- _REQUIRED ACTION_:
When the line containing "Translate (189, 2132)" is found in the data below, give it again along with every later line, exactly; drop the pictures.

- _PROVIDED ENTRIES_:
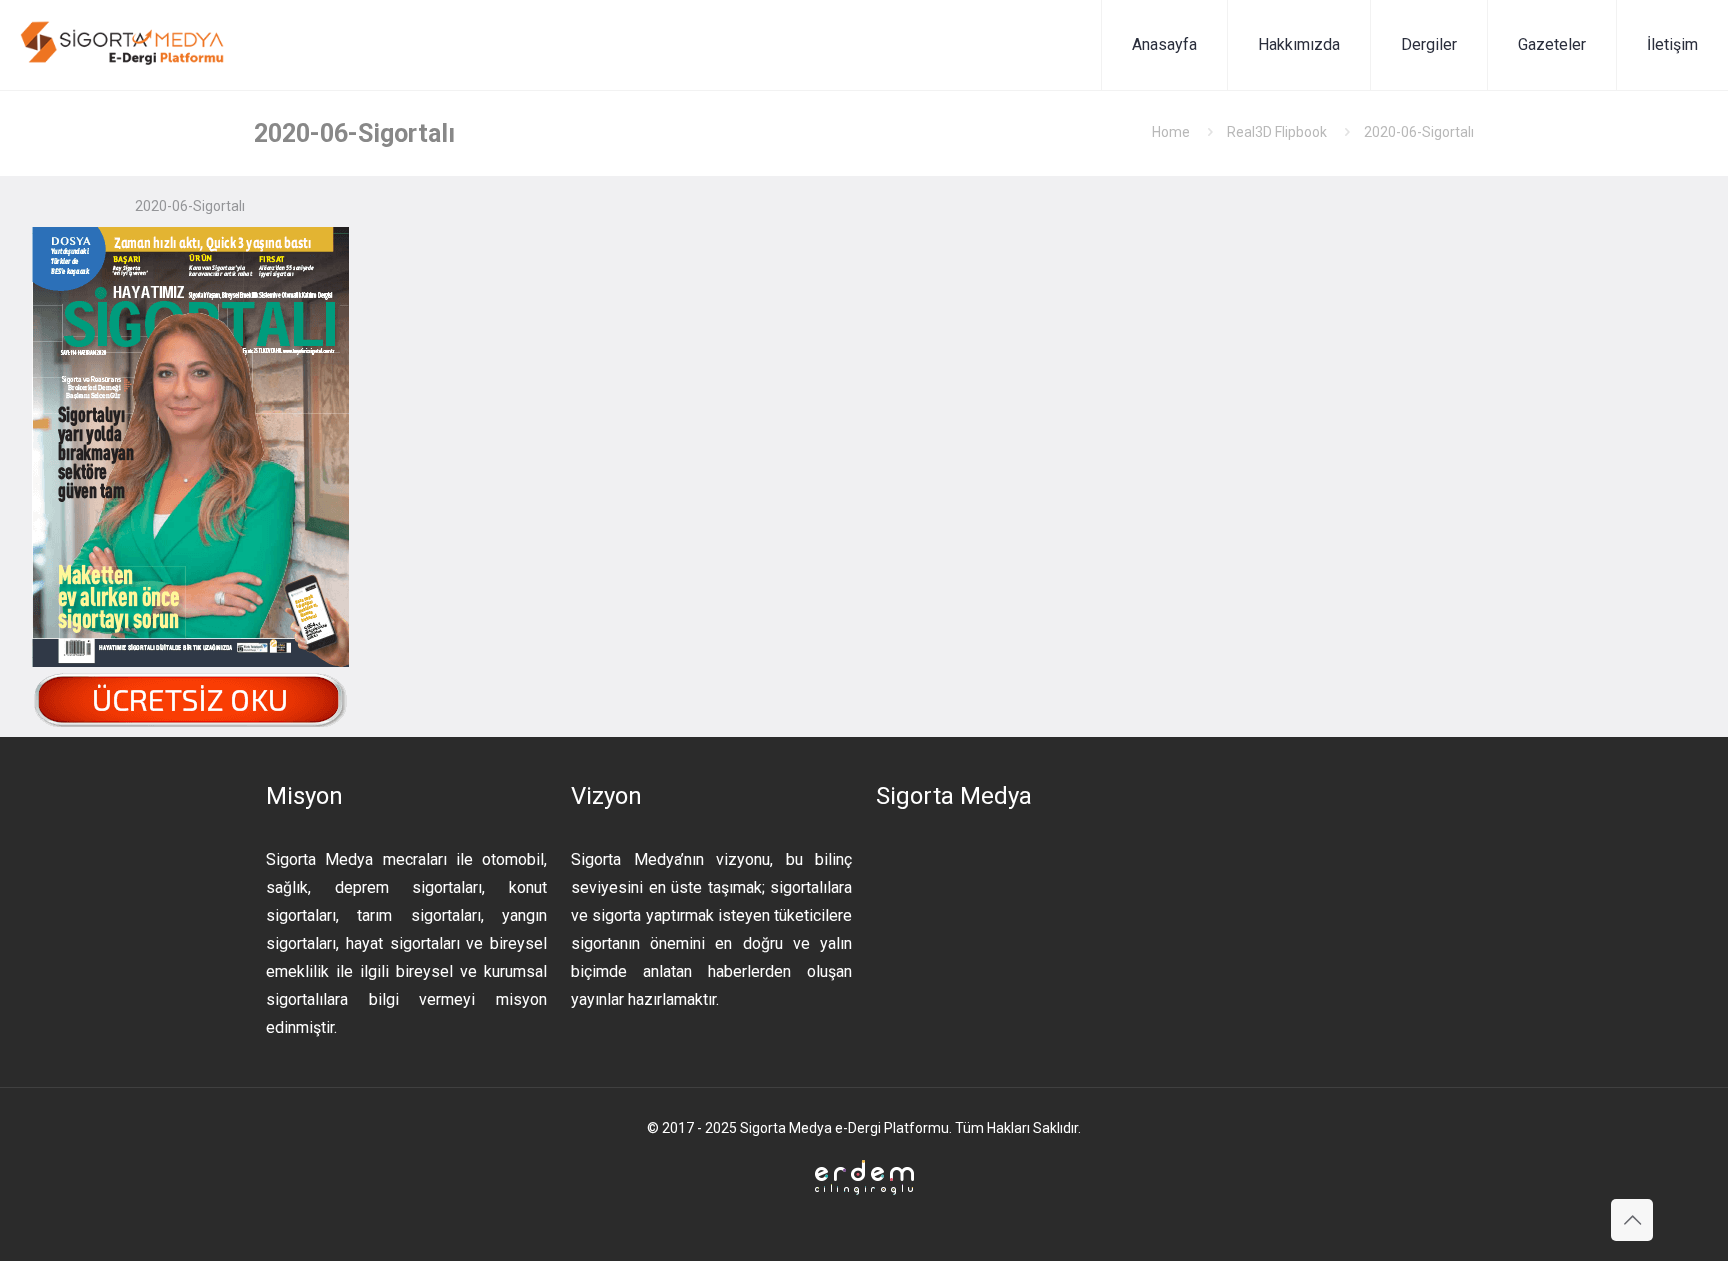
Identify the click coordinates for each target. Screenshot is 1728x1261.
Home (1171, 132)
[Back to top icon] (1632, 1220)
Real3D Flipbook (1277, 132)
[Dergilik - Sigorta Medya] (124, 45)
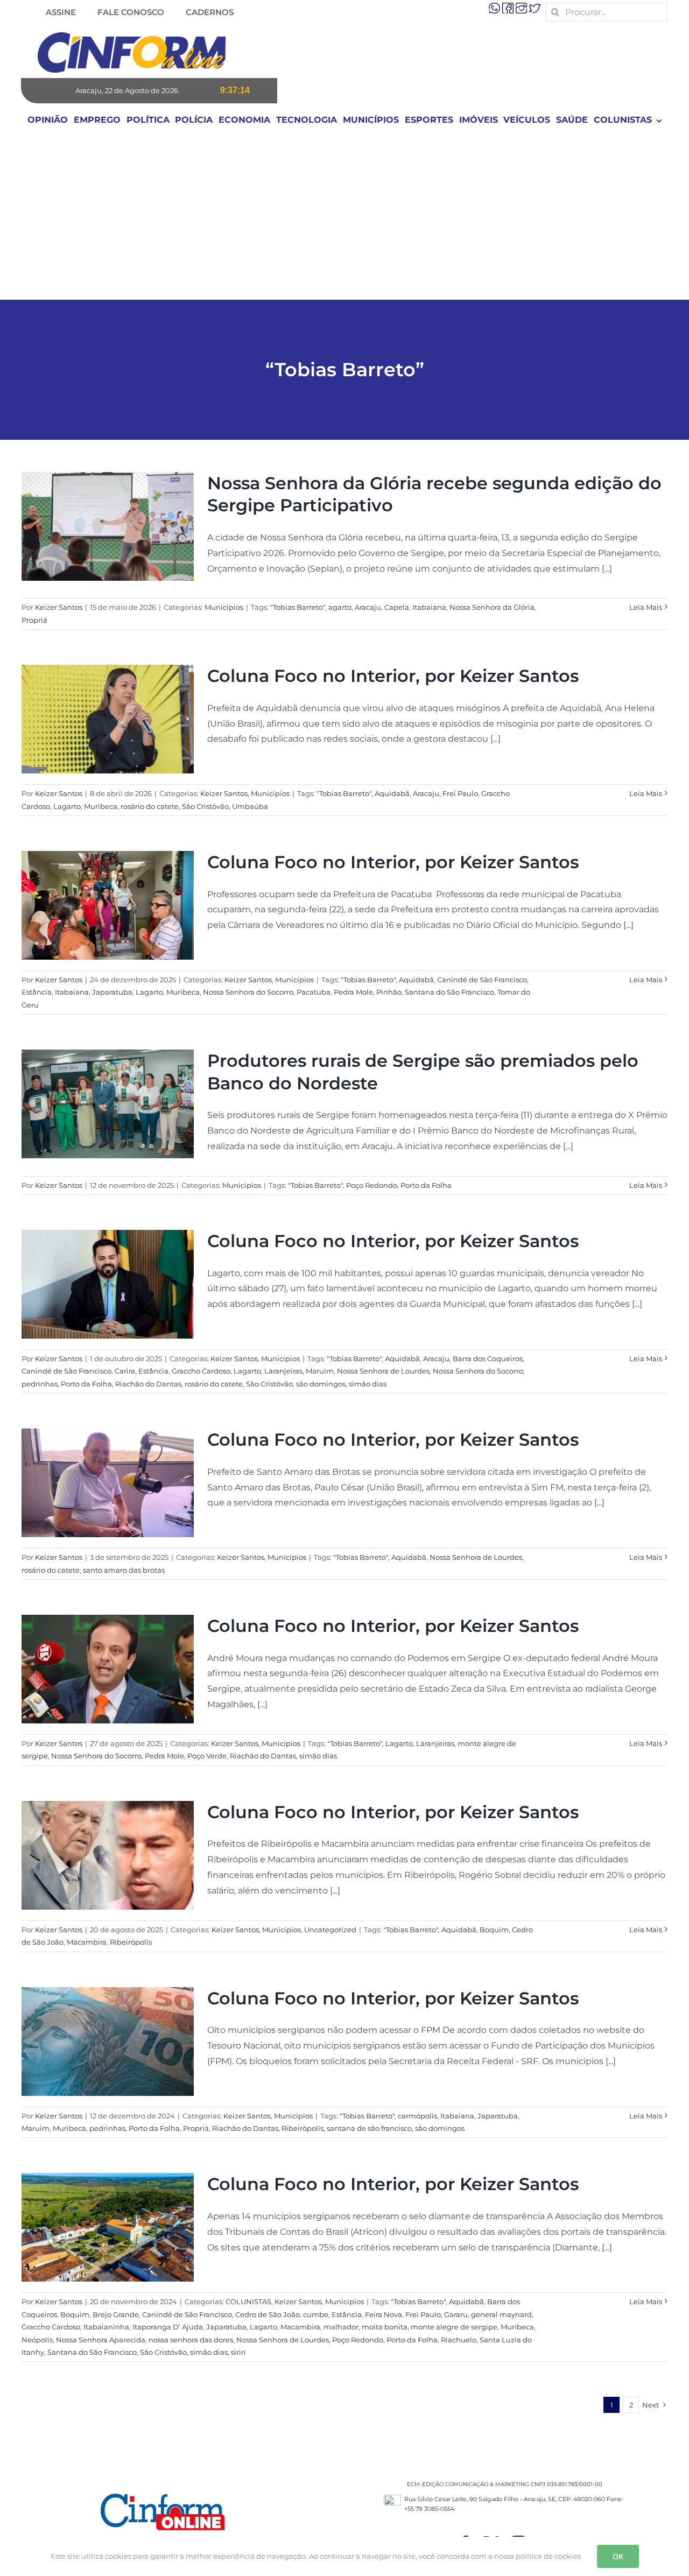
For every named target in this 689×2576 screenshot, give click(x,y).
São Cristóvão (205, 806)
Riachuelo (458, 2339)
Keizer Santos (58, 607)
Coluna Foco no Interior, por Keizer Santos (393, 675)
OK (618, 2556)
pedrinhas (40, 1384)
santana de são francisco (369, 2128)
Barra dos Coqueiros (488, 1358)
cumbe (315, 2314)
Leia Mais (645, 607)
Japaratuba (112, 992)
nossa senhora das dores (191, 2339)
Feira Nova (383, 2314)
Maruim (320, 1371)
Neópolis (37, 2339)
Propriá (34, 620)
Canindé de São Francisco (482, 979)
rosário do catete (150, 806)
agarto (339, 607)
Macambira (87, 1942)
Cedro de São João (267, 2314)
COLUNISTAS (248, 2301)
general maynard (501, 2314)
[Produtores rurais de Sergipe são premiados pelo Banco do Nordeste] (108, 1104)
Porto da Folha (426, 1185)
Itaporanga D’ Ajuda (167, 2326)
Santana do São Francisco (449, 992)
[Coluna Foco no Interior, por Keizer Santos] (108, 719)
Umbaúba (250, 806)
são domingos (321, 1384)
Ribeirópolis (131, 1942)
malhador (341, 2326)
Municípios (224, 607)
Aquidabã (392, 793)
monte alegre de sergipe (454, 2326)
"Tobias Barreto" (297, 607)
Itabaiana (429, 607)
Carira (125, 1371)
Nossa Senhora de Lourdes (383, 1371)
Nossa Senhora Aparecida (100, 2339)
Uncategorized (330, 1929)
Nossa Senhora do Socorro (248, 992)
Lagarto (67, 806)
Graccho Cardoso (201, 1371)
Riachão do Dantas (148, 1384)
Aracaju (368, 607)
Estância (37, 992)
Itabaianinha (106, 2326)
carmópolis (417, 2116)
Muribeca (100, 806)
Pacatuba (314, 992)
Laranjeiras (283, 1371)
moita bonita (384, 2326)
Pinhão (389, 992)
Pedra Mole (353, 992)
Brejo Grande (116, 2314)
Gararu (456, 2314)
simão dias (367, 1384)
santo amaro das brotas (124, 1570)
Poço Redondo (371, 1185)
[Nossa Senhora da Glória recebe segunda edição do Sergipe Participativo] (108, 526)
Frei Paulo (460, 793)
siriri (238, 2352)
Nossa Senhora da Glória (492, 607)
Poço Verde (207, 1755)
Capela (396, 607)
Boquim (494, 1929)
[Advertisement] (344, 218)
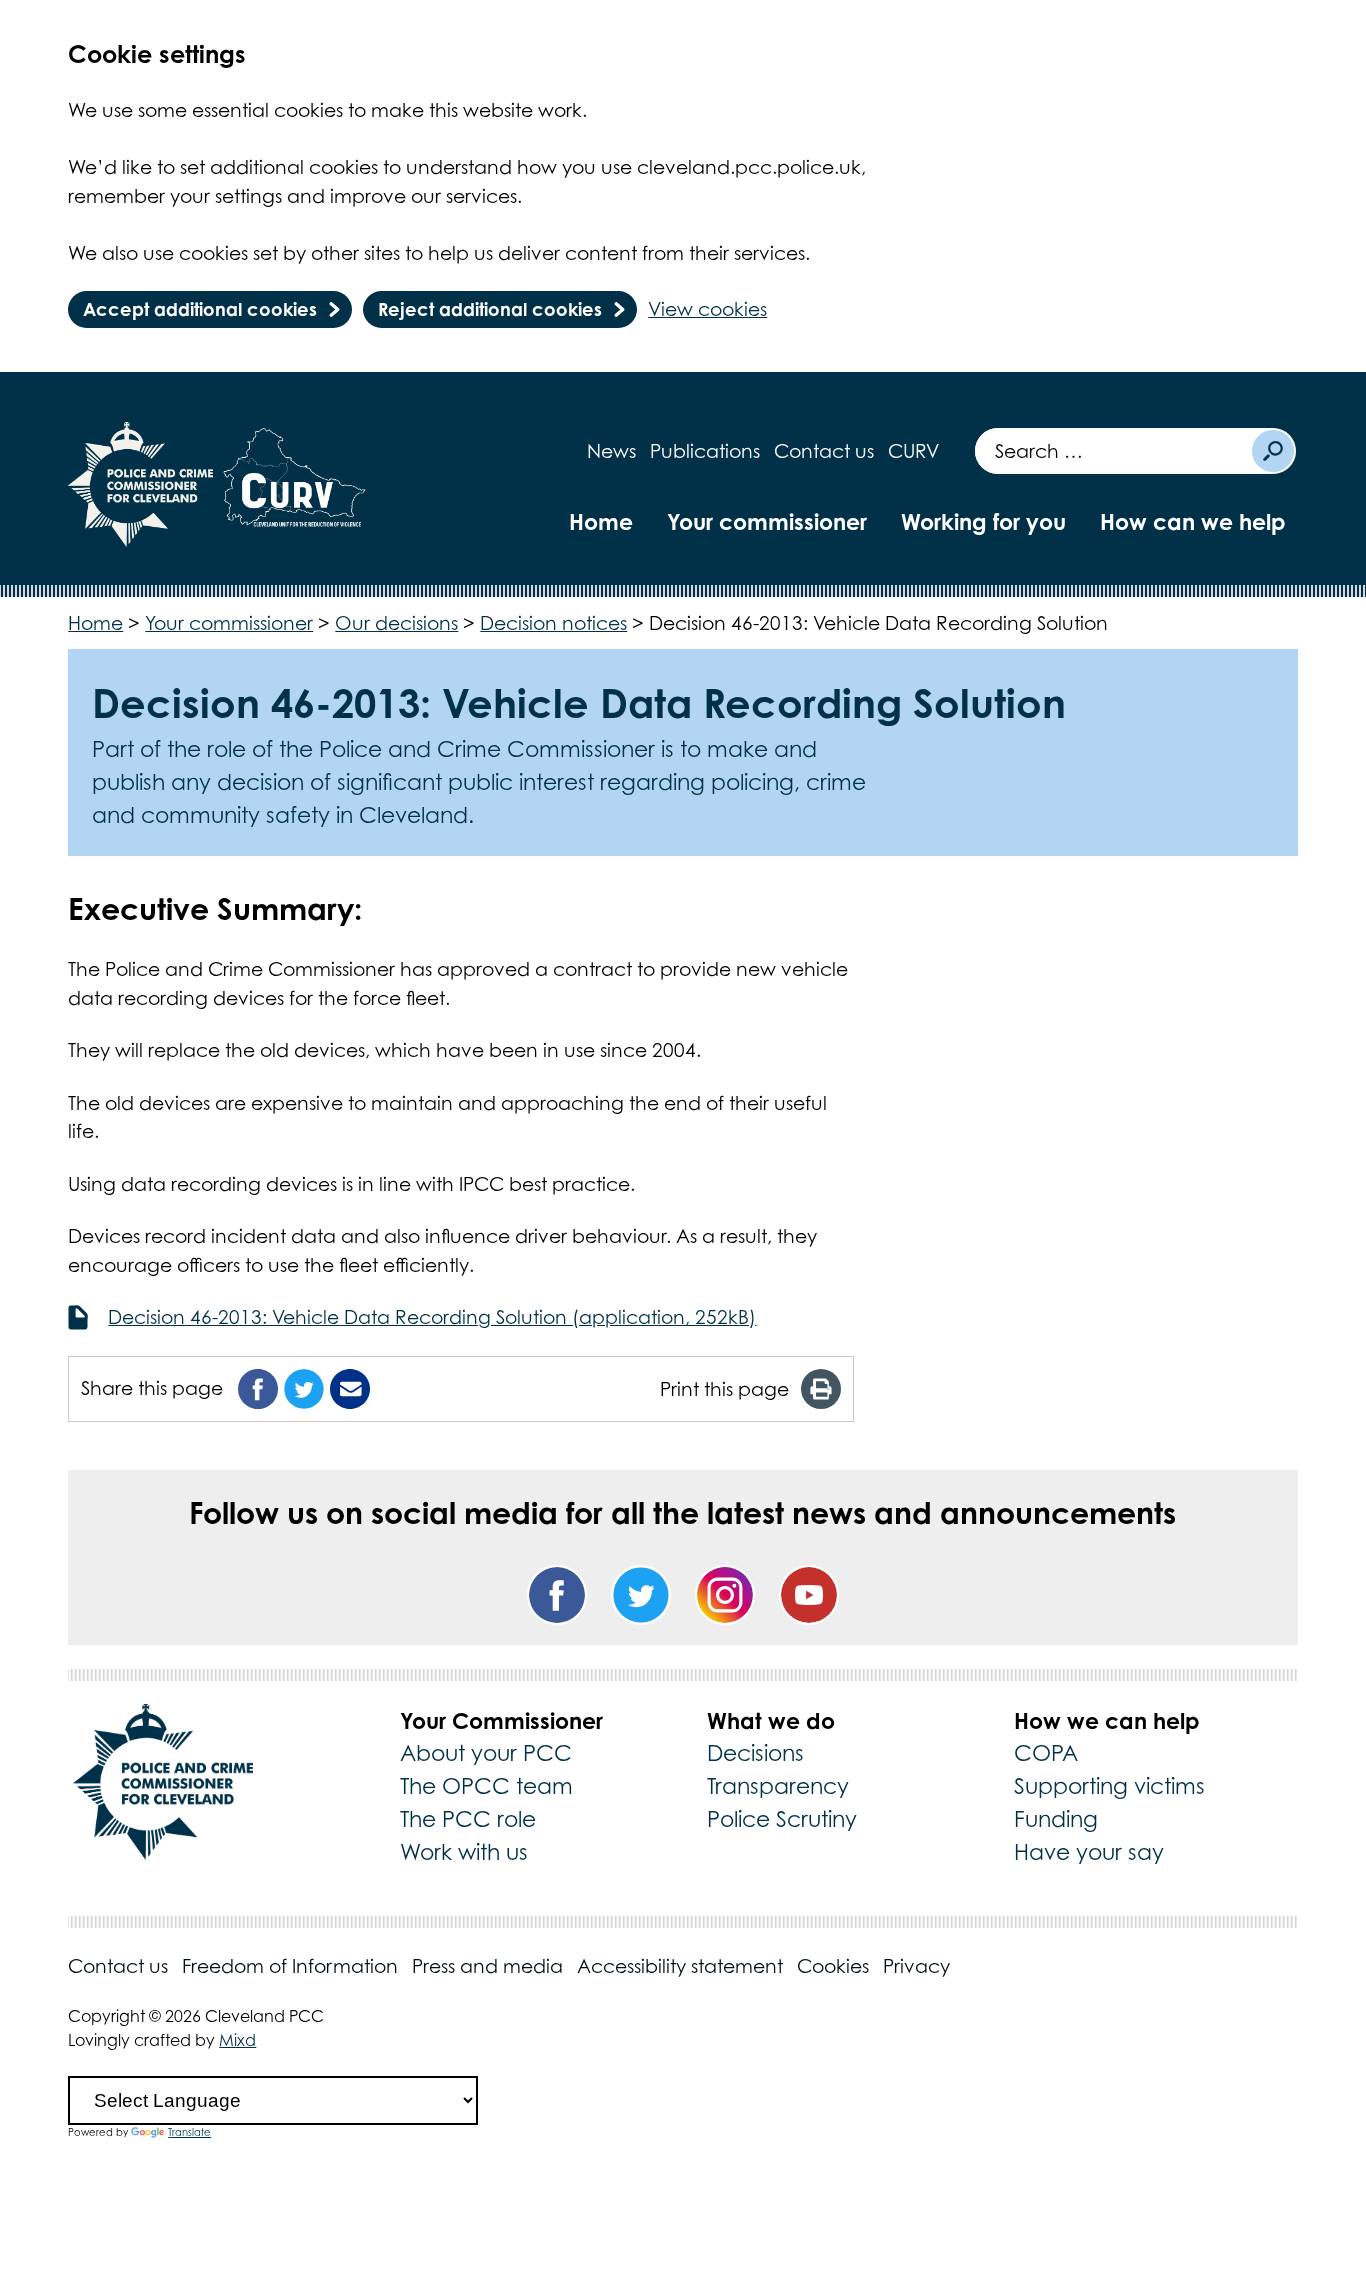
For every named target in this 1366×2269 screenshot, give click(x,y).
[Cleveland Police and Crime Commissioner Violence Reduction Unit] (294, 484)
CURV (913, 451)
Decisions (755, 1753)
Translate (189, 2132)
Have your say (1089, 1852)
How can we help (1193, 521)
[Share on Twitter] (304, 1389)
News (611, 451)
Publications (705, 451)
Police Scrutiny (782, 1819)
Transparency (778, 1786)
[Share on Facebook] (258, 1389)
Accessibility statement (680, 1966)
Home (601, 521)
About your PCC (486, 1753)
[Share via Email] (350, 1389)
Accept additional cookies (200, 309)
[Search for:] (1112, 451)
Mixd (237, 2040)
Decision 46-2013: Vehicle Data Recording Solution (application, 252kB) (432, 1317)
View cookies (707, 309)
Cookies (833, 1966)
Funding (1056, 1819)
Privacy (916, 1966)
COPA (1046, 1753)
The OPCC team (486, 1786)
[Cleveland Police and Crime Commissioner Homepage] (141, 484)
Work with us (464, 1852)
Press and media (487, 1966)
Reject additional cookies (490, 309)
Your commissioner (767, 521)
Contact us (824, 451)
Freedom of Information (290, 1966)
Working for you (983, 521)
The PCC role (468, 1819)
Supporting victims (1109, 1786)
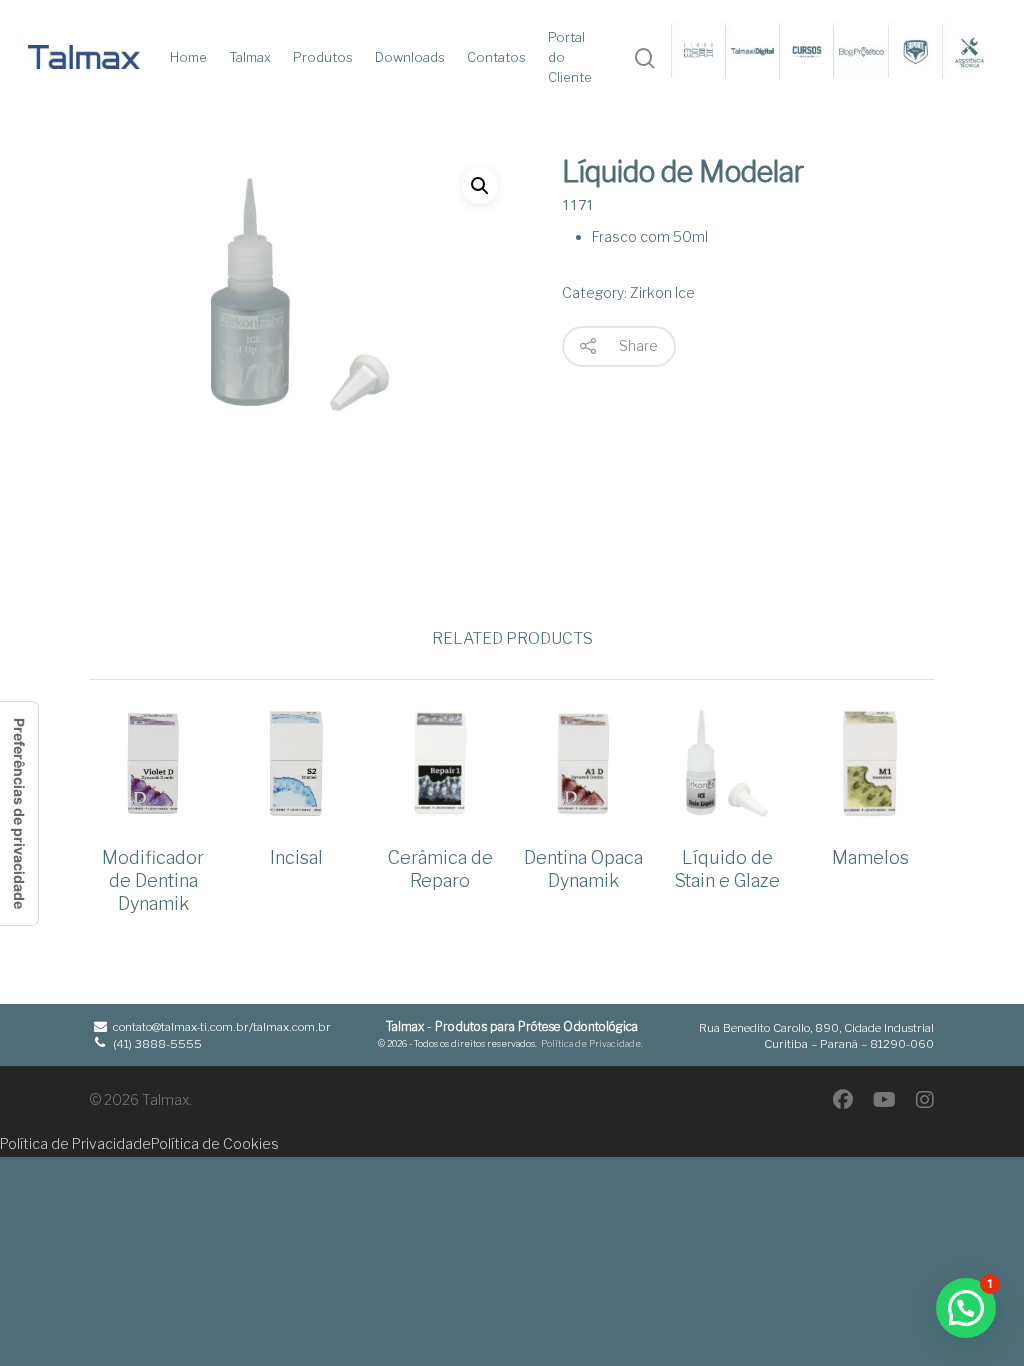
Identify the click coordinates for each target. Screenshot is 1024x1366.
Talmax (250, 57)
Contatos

- _TASK RESPONSE_:
Translate (189, 2132)
Have your say (1089, 1852)
How can we help (1193, 521)
[Share on Twitter] (304, 1389)
News (611, 451)
Publications (705, 451)
Police Scrutiny (782, 1819)
Transparency (778, 1786)
[Share on Facebook] (258, 1389)
Accessibility statement (680, 1966)
Home (601, 521)
About your PCC (486, 1753)
[Share via Email] (350, 1389)
Accept additional cookies (200, 309)
[Search for:] (1112, 451)
Mixd (237, 2040)
Decision 46-2013: Vehicle Data Recording Solution (application, 252kB) (432, 1317)
View cookies (707, 309)
Cookies (833, 1966)
Funding (1056, 1819)
Privacy (916, 1966)
COPA (1046, 1753)
The OPCC team (486, 1786)
[Cleveland Police and Crime Commissioner Homepage] (141, 484)
Work with us (464, 1852)
Press and media (487, 1966)
Reject additional cookies (490, 309)
Your commissioner (767, 521)
Contact us (824, 451)
Freedom of Information (290, 1966)
Working for you (983, 521)
The PCC role (468, 1819)
Supporting victims (1109, 1786)
Identify the click coordinates for each target. Screenshot is 1024x1366.
Talmax (250, 57)
Contatos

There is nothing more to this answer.